Q: Can you tell me about your role as a clinical instructor?
A: My role has grown a lot since I started at Puget Sound in 2013. In the fall, I teach the methods course for our secondary education candidates, co-teach a weekly seminar, and supervise school-based placements. In the spring, my work is mostly field supervision, where I work with our teacher candidates in K-12 schools around the South Sound. That’s probably the most rewarding part of the job, because I get to be in classrooms and around kids, and I get to help our candidates see all of the nuances of teaching. It gives me lots of points of contact with our students, which is important to me because all teaching and learning begins with relationships. I love that I get to wear different hats—I’m their instructor, but I’m also a coach, a mentor, and advisor.
Q: How does Puget Sound’s mentorship model differ from the way other programs prepare new teachers for the classroom?
A: The idea of dropping a student teacher into a classroom and saying, "All right, peace out, see you in a few months," just doesn't align with who we are. We want to make sure that our students are learning good practices, and it starts with having strong mentors to guide their development as educators, not from leaving them to sink or swim. Because of our small size, we are able to form deep and lasting relationships with local educators and work to find the best pairings for mentors and MAT candidates. The mentor-student teaching relationship can make or break the degree to which a student can grow and be challenged in productive ways, so we spend a lot of time working with our mentors in the schools. Hopefully, partnering with a quality mentor puts our students one step closer to becoming the teachers they want to be.
Q: How is Puget Sound’s Master of Arts in Teaching program adapting to address equity in education?
A: We’ve been doing some highly intentional work around building anti-racist teaching practices and culturally responsive teaching, working in partnership with the Race & Pedagogy Institute, African American studies department, Tacoma Public Schools, and other community partners. In recent years we revised our program goals so they more align with our vision and values. One of those goals, while aspirational, asks us to interrogate our personal biases and social location. It can be highly uncomfortable to come to terms with our racialized identities and how they impact how we see the world and move through it, but it’s so important and the first of many steps towards contributing to the ongoing work of equity.
Q: What do you hope students gain from your classes and practicum work?
A: First and most importantly, your practice as a teacher has to start with relationships. When you’re with a group of kids all day, 180 days out of the year, you are by far one of the most influential people and sources of stability in those students’ lives. You cannot have an effective, productive, high-functioning classroom if you don't know your students and care about them. The second thing is to be a highly reflective educator. We want our candidates to understand their role in student success. If I have a kid who’s struggling, the first question I should be asking is how the environment I’m creating isn’t meeting their needs, and then, how can I change my approach?
Q: How do you spend your day when you’re not on campus or in a local classroom?
A: My wife and I live in the North End, just a couple of blocks from campus. We have a labradoodle, who is the best thing on the face of the planet, and an old cat, who thinks he’s a dog. Lately, we’ve been obsessed with puzzles; I took up baking, thanks to the pandemic; and, of course, I read a lot. I recently read The Fire Keeper’s Daughter, and I’m reading The Vanishing Half by Brit Bennett right now and really enjoying it.

* [RECORD EXCERPTS]
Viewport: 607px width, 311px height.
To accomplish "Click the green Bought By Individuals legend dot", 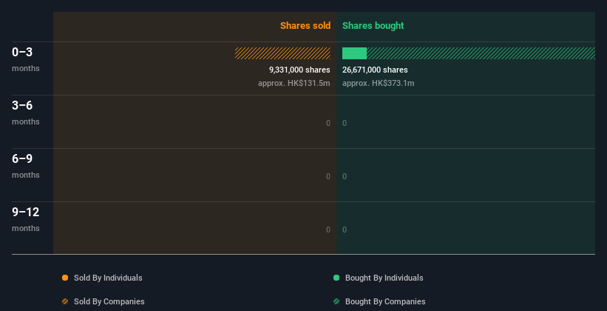I will click(x=336, y=278).
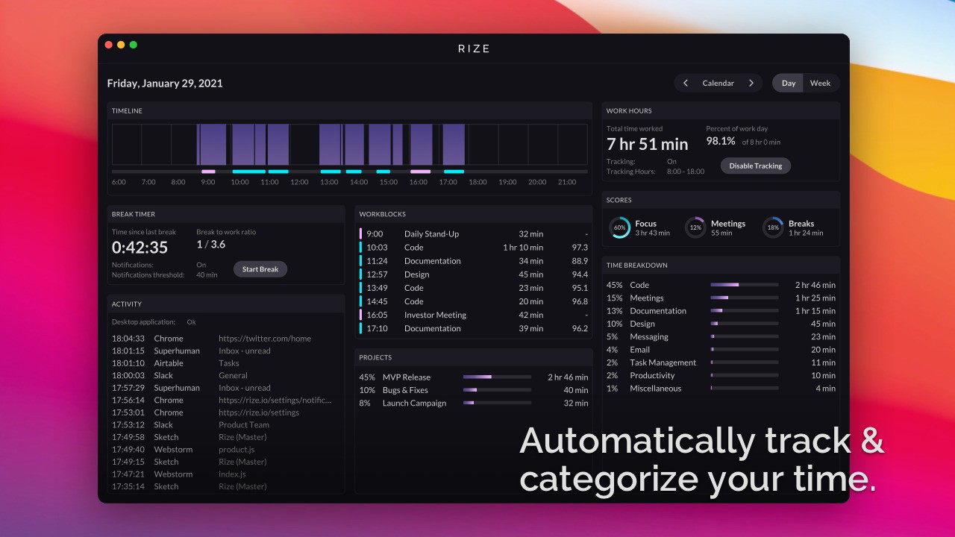The image size is (955, 537).
Task: Start a break from the Break Timer
Action: 260,269
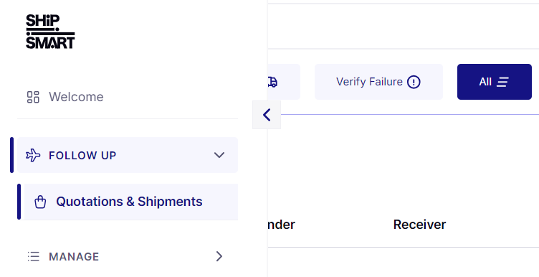Click the lines icon on All button
The width and height of the screenshot is (539, 277).
pyautogui.click(x=502, y=82)
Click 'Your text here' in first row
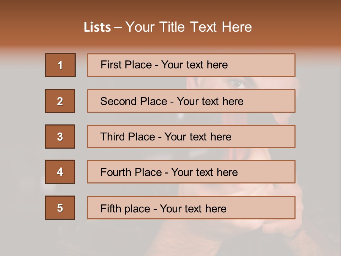The image size is (341, 256). pos(194,65)
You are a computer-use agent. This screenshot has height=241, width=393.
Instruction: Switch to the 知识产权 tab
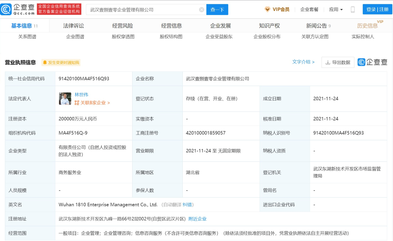click(269, 25)
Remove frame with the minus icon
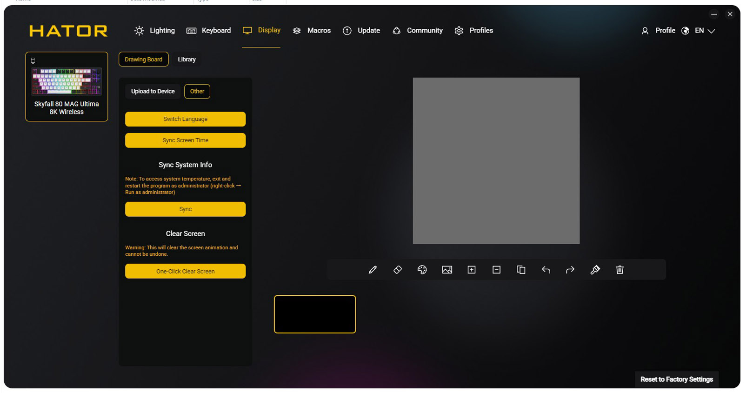 point(496,270)
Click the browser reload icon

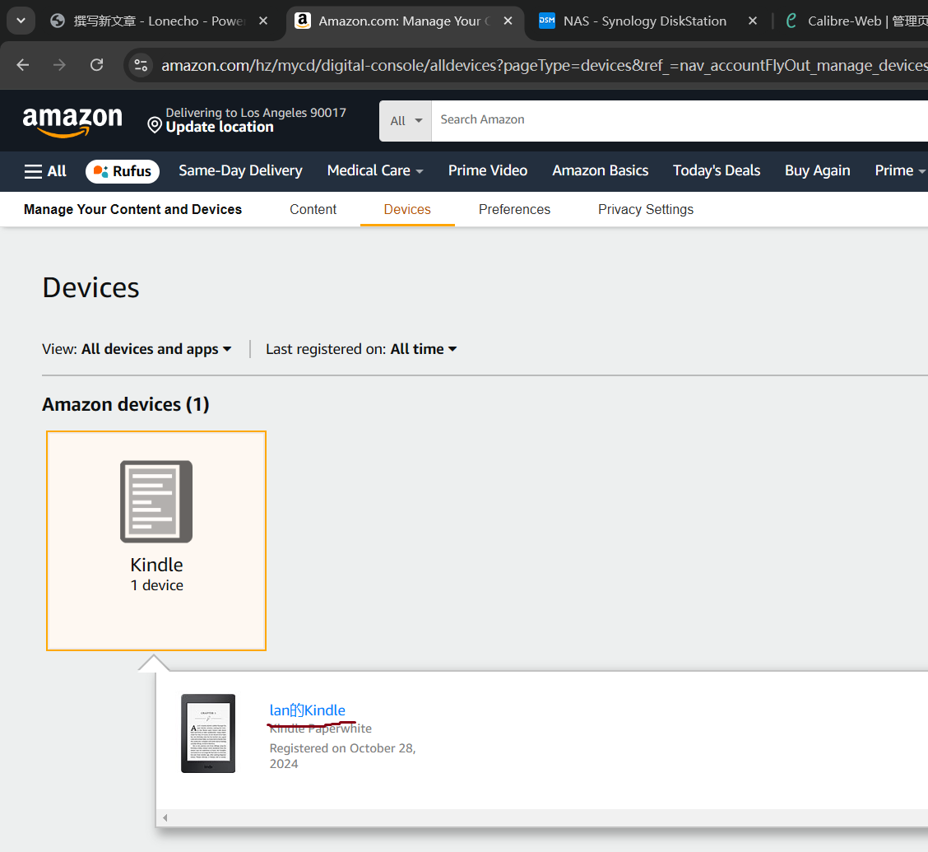[96, 65]
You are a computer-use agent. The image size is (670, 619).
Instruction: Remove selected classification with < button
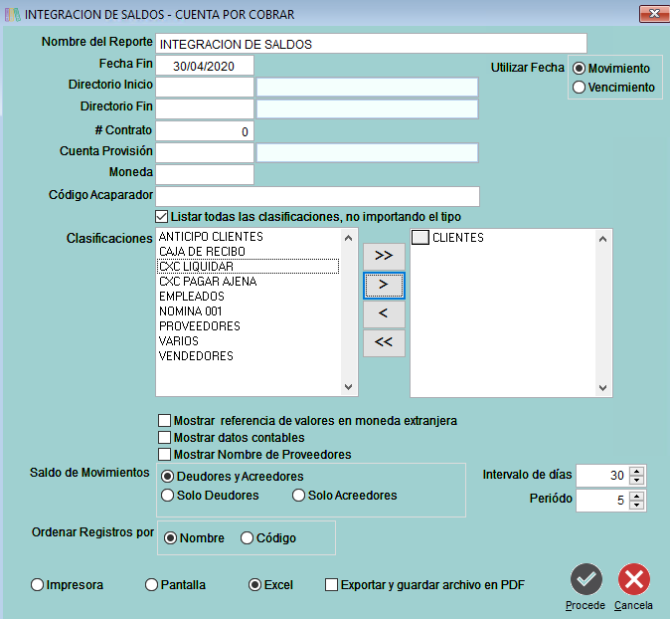[384, 314]
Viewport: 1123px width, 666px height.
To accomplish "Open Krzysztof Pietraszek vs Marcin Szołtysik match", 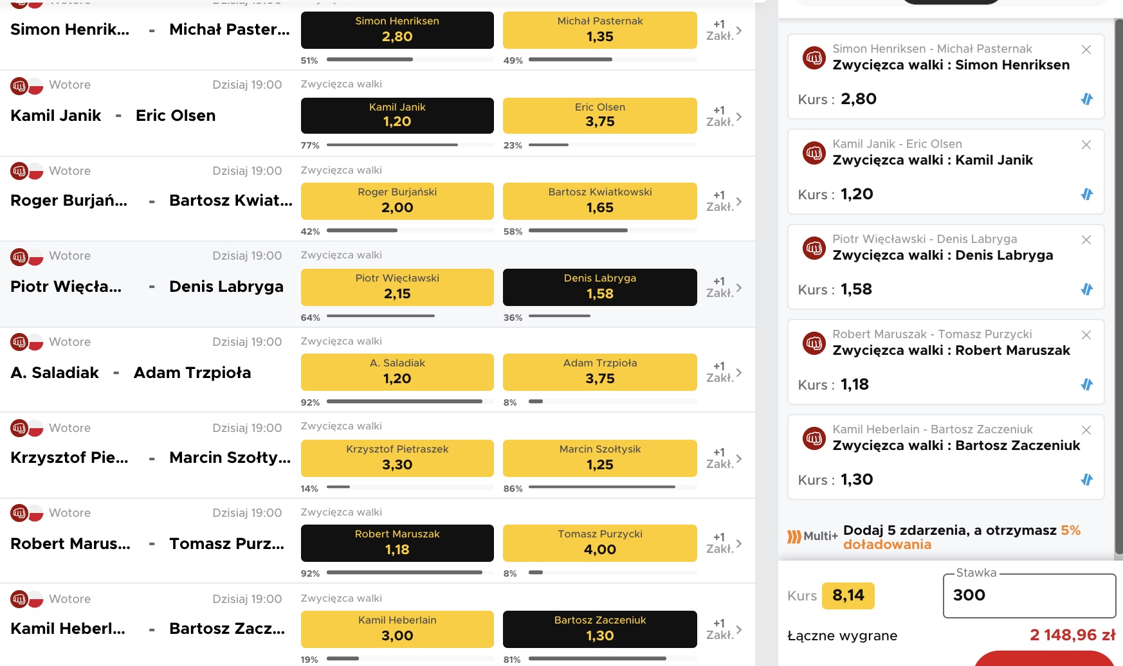I will click(151, 458).
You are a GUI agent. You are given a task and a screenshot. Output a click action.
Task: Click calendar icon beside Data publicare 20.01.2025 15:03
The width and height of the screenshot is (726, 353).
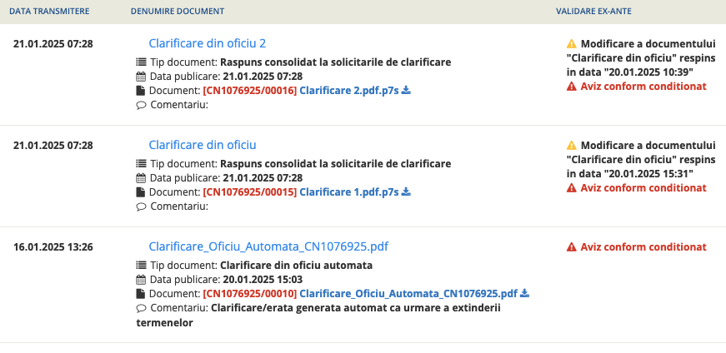(140, 280)
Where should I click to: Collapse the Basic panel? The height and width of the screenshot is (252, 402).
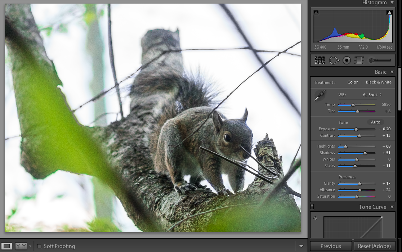[x=392, y=72]
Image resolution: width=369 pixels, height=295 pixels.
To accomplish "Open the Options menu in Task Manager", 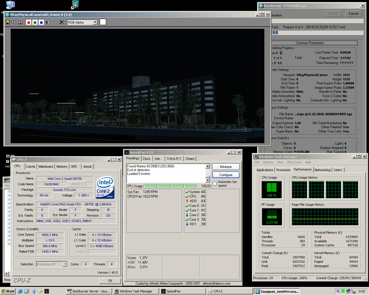I will pos(268,162).
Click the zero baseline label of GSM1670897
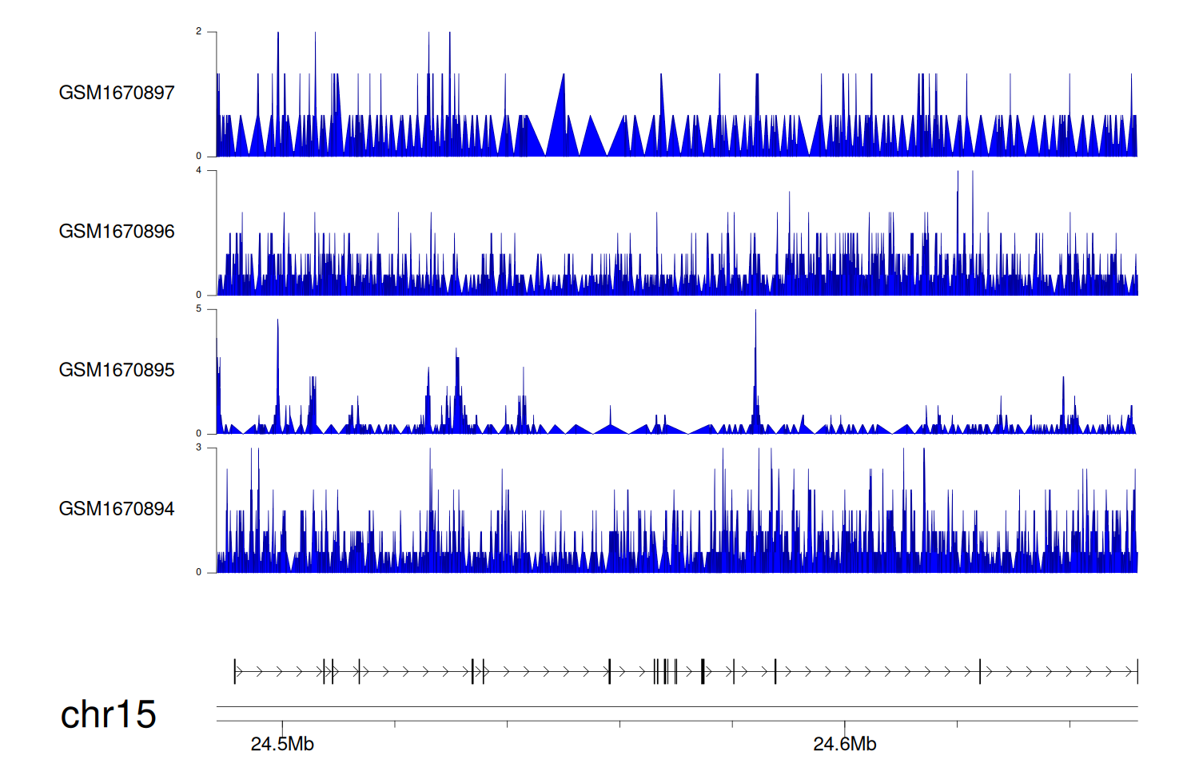Viewport: 1199px width, 783px height. click(x=199, y=157)
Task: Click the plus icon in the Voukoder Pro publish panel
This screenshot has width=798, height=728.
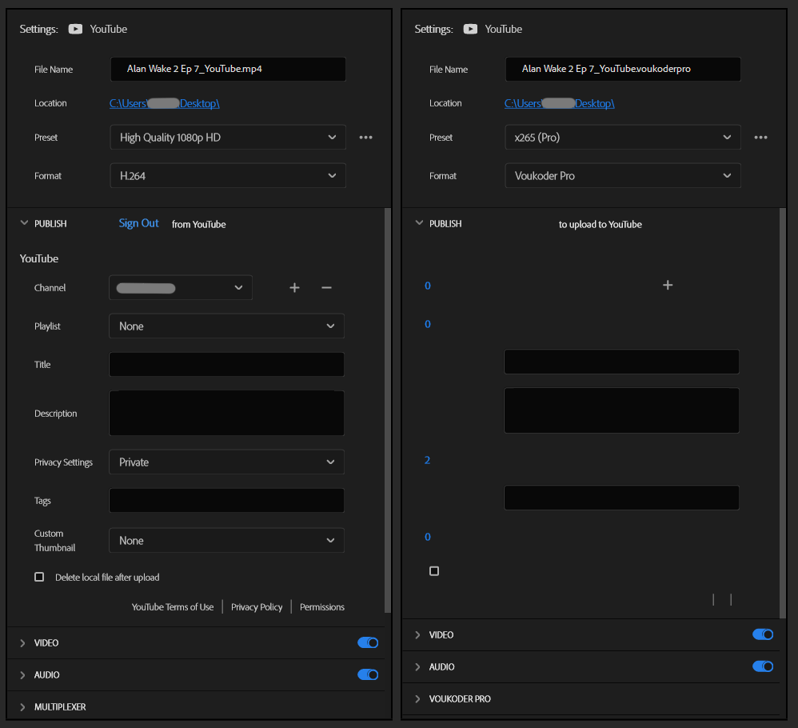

* [WHAT THIS TASK INVOLVES] From the interview with the Puget Sound clinical instructor, return the passage word for word, starting with "A: First and" and going on through "a local classroom?".

* [RESPONSE BOX]
A: First and most importantly, your practice as a teacher has to start with relationships. When you’re with a group of kids all day, 180 days out of the year, you are by far one of the most influential people and sources of stability in those students’ lives. You cannot have an effective, productive, high-functioning classroom if you don't know your students and care about them. The second thing is to be a highly reflective educator. We want our candidates to understand their role in student success. If I have a kid who’s struggling, the first question I should be asking is how the environment I’m creating isn’t meeting their needs, and then, how can I change my approach?
Q: How do you spend your day when you’re not on campus or in a local classroom?